HENRY KUTTNER “Don’t Look Now.” First published in Startling Stories, March 1948. Reprinted many times, including: My Best Science Fiction Story, edited by Oscar J. Friend & Leo Margulies (Merlin Press, hardcover, 1949); The Great Science Fiction Stories: Volume 10, 1948, edited by Isaac Asimov & Martin H. Greenberg (DAW, paperback, 1983); and Tales from the Spaceport Bar, edited by George H. Scithers & Darrell Schweitzer (Avon, paperback, 1987). Collected in Two-Handed Engine by Henry Kuttner & C. L. Moore (Centipede Press, hardcover, 2005).
Mos Eisley and the spaceport bar. What a perfect scene. One that thousands of long time science fiction fans had read about and pictured in their minds for years. And there it was, having come to life right before their eyes.
Bars where spacefarers come to talk, lie and swap yarns. Not all of them human. All kinds and shapes of aliens used Mos Eisley as a stopover point, a place to restock and refuel and catch up on the news. Or in some cases the bar is on Earth, and the conversation is between two men, and the Martians are the beings secretly ruling the world that one of the men is trying to convince the other he can see. Most of the time they are invisible, lurking just out the corner of your eye, but when you can see them, they are easily identified by their third eye. Right in the middle of their foreheads.
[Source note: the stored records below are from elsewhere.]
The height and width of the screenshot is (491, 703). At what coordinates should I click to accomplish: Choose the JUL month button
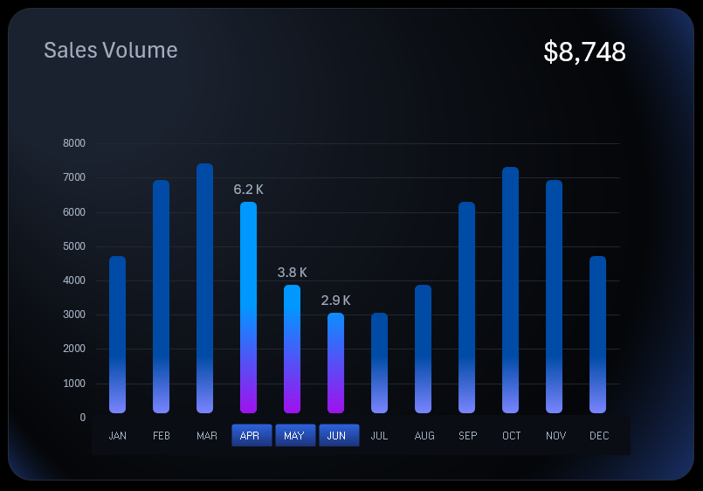pos(380,435)
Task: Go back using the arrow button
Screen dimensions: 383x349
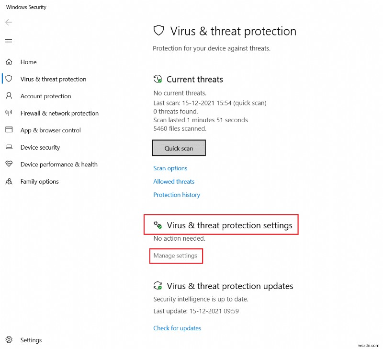Action: tap(8, 22)
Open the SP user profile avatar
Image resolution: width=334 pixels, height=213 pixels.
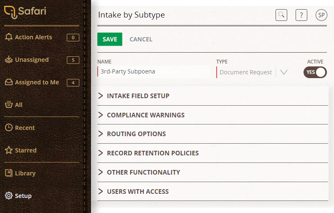[321, 15]
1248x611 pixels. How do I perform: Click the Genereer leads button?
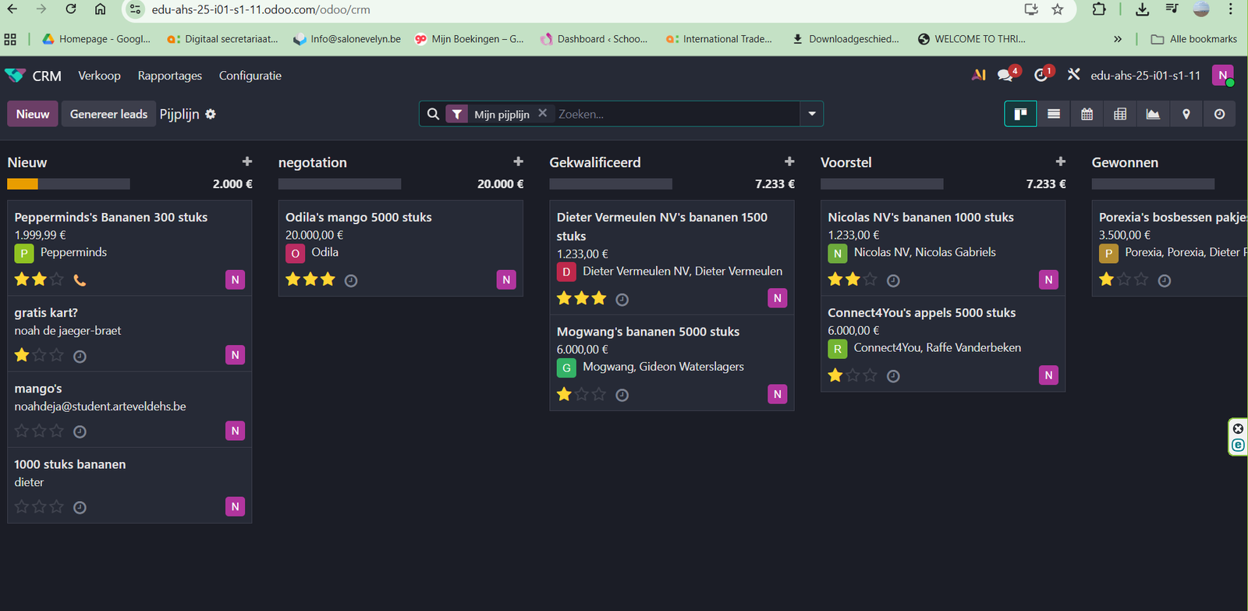point(108,114)
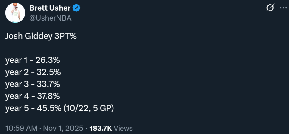The height and width of the screenshot is (134, 289).
Task: Click the 45.5% percentage value
Action: coord(48,109)
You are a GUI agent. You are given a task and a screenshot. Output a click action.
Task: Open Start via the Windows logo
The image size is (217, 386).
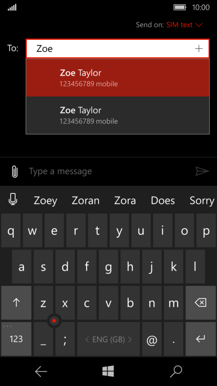click(x=108, y=371)
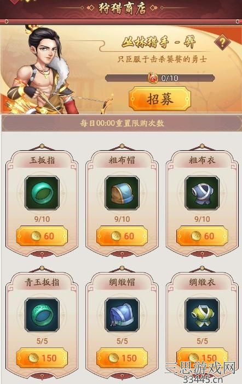242x384 pixels.
Task: Select the yellow silk robe (绸缎衣) icon
Action: point(202,315)
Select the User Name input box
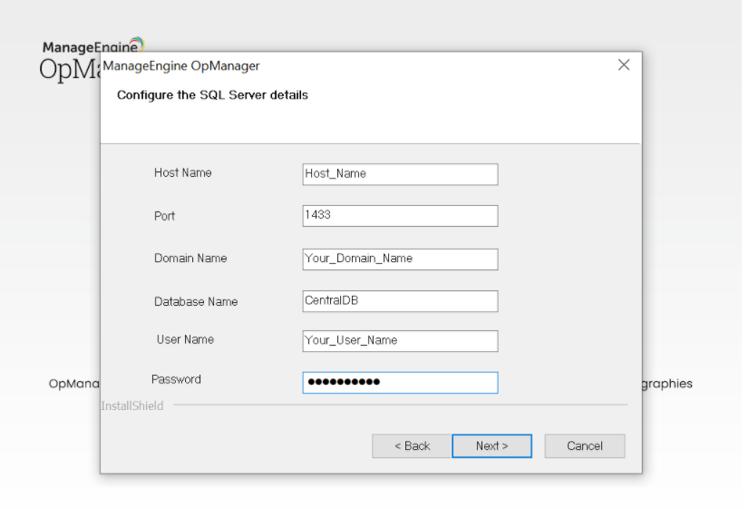The width and height of the screenshot is (749, 509). (400, 340)
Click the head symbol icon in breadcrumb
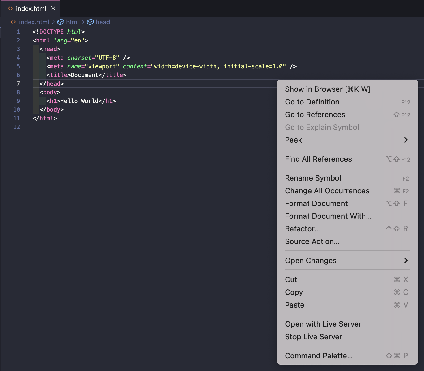The width and height of the screenshot is (424, 371). (90, 22)
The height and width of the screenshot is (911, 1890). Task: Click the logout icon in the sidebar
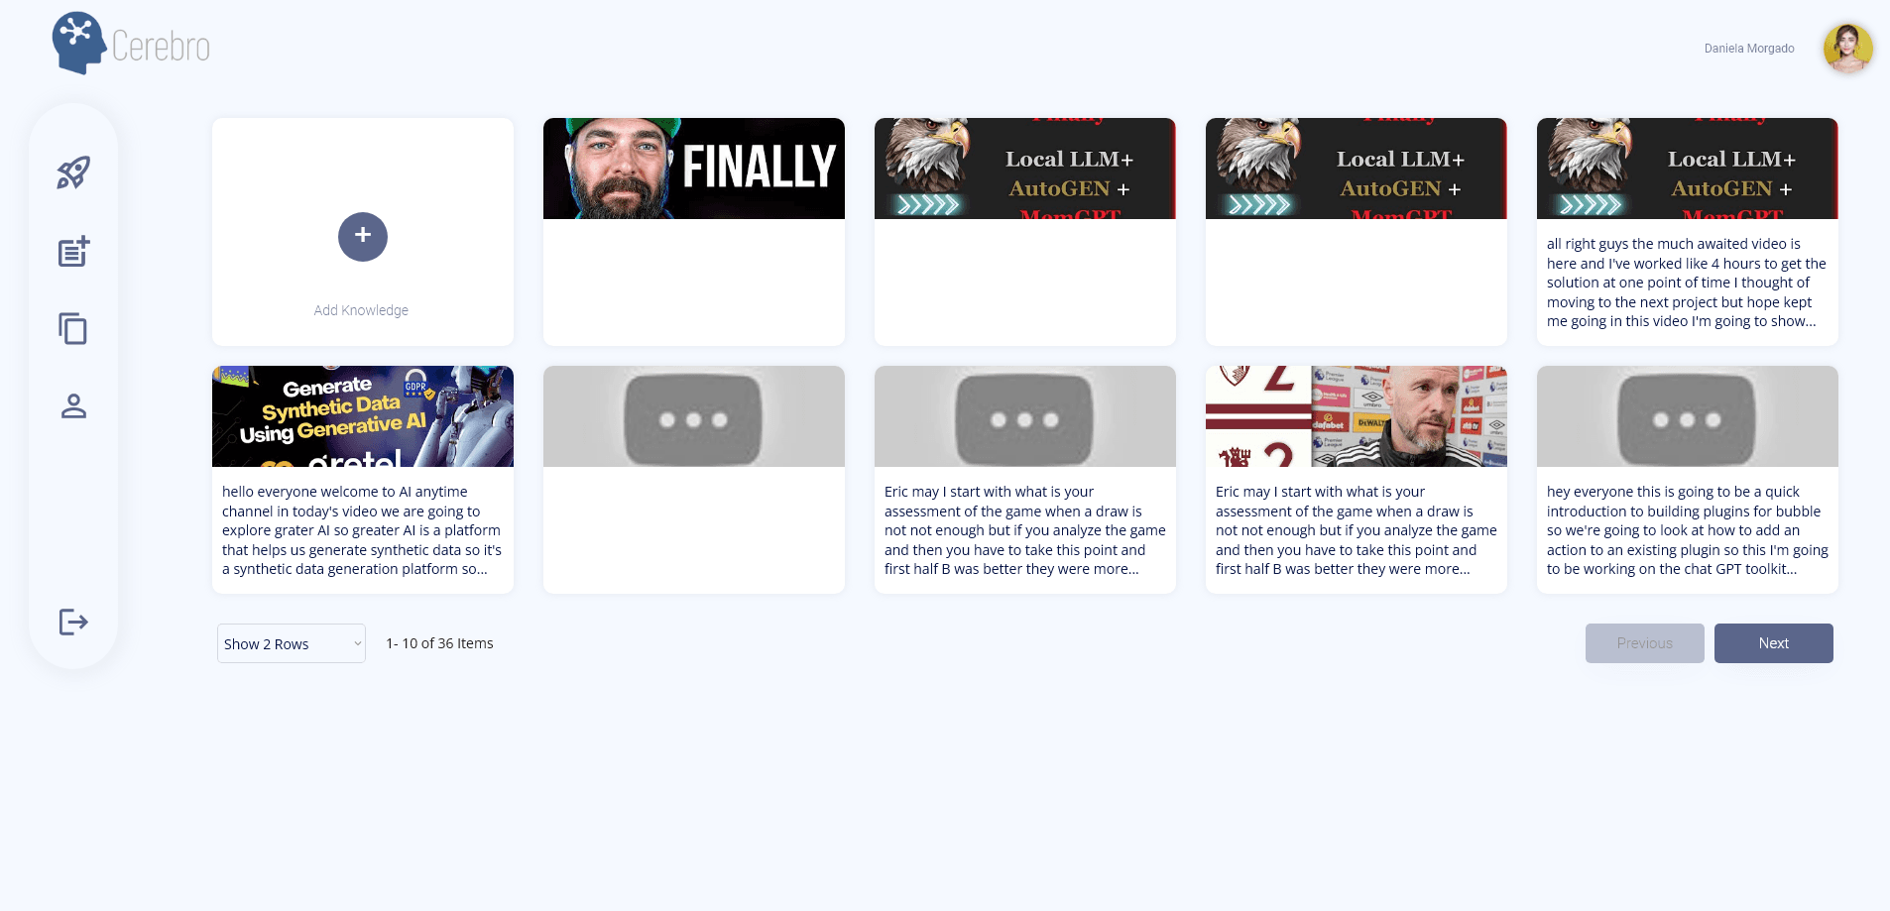click(x=73, y=622)
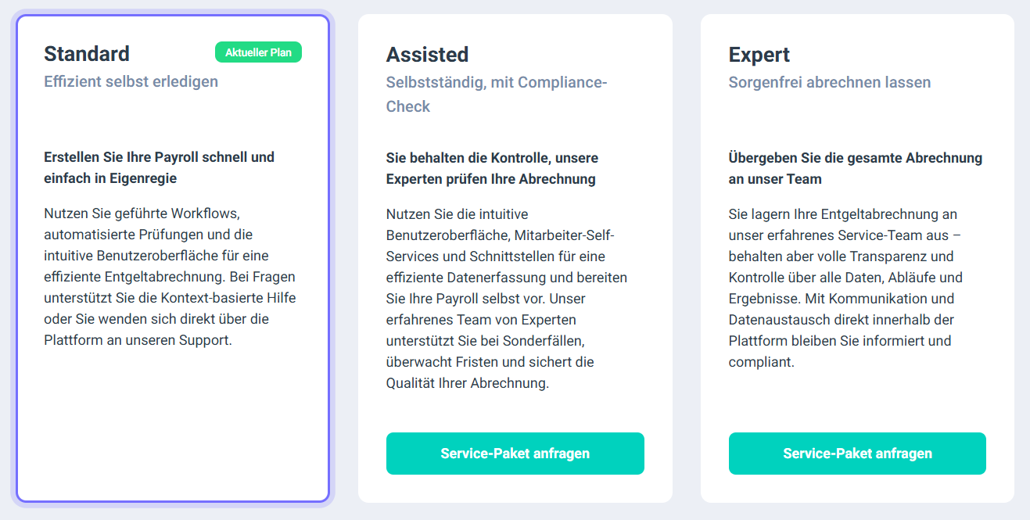Click the 'Assisted' plan heading
This screenshot has width=1030, height=520.
coord(427,55)
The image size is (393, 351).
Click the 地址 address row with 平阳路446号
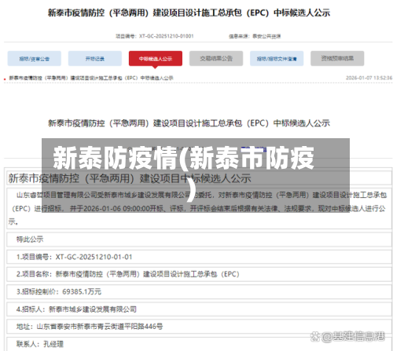tap(199, 327)
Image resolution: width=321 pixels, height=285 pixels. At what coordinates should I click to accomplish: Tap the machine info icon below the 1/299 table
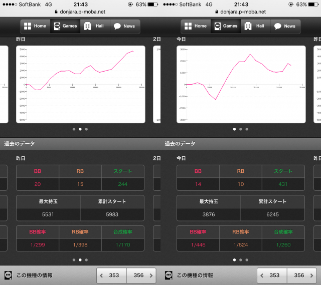(x=8, y=275)
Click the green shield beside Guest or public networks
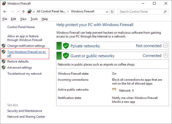This screenshot has width=172, height=124. 66,56
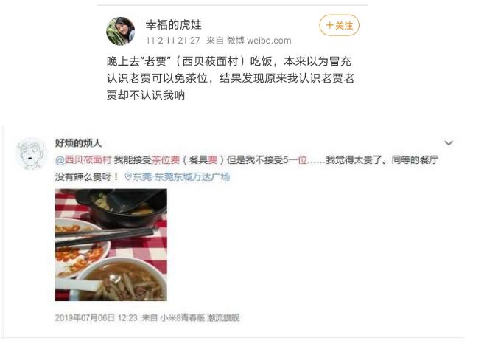This screenshot has width=498, height=352.
Task: Open the post text about 老贾 免茶位
Action: click(231, 78)
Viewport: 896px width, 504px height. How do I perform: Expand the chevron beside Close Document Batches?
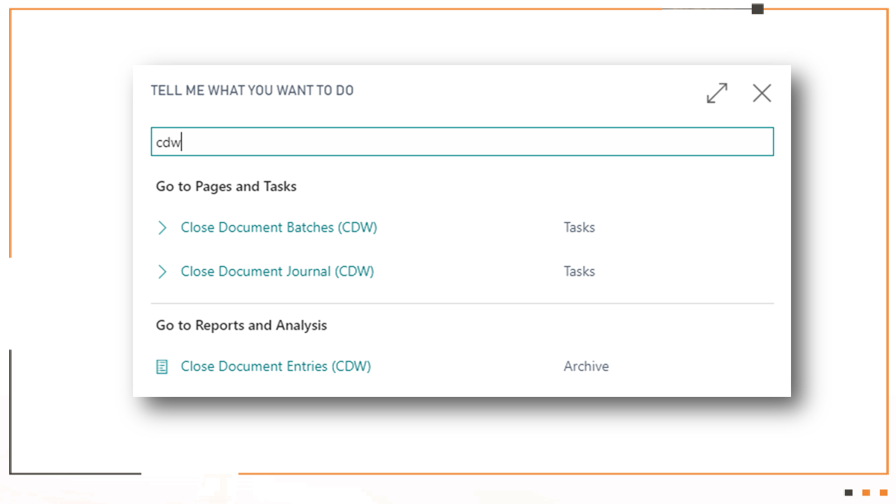162,228
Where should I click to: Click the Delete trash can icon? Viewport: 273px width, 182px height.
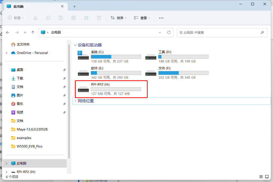click(99, 18)
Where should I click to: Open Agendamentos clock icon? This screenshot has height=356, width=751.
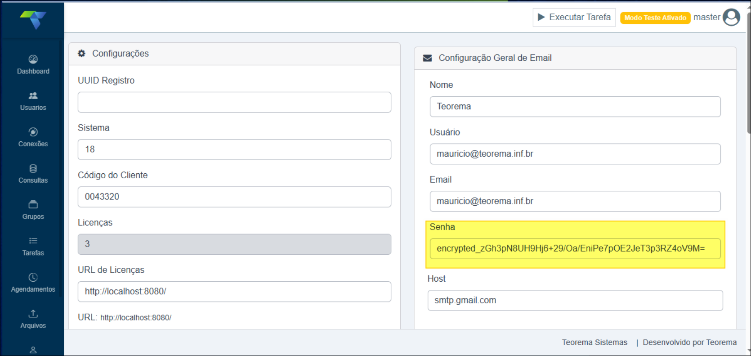click(x=33, y=278)
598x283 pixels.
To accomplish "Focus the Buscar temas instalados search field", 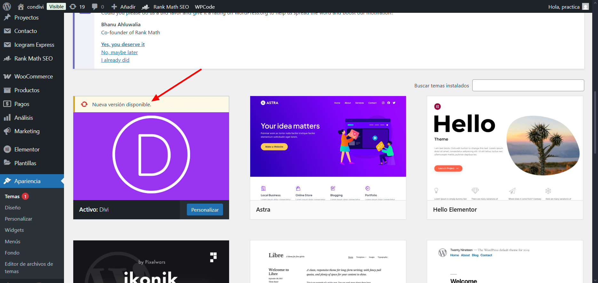I will pyautogui.click(x=528, y=85).
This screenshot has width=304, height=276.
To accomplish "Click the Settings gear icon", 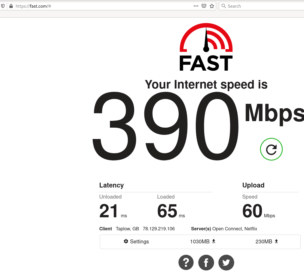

This is a classic story, first published way back in 1948, and if you go looking, over 70 years later, I’m sure you can find a book in print that it’s in, or if not, then in ebook format. In those years after the war, there was a certain uncertainty, if not outright paranoia, about the possibility we were not alone in the universe, that mankind had lost control of things, and in “Don’t Look Now,” Kuttner, in his most humorous mode, capitalizes on it most excellently.